The only acceptable output is every entry, printed exactly.

Data in this exercise:

—————

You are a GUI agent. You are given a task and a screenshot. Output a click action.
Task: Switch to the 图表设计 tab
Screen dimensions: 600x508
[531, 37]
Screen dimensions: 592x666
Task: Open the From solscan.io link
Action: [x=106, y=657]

—————

Written response:
You are a GUI agent. You are given a task and a screenshot. Output a click action.
Task: Switch to the 图表设计 tab
Screen dimensions: 600x508
[531, 37]
Screen dimensions: 592x666
Task: Open the From solscan.io link
Action: [x=106, y=657]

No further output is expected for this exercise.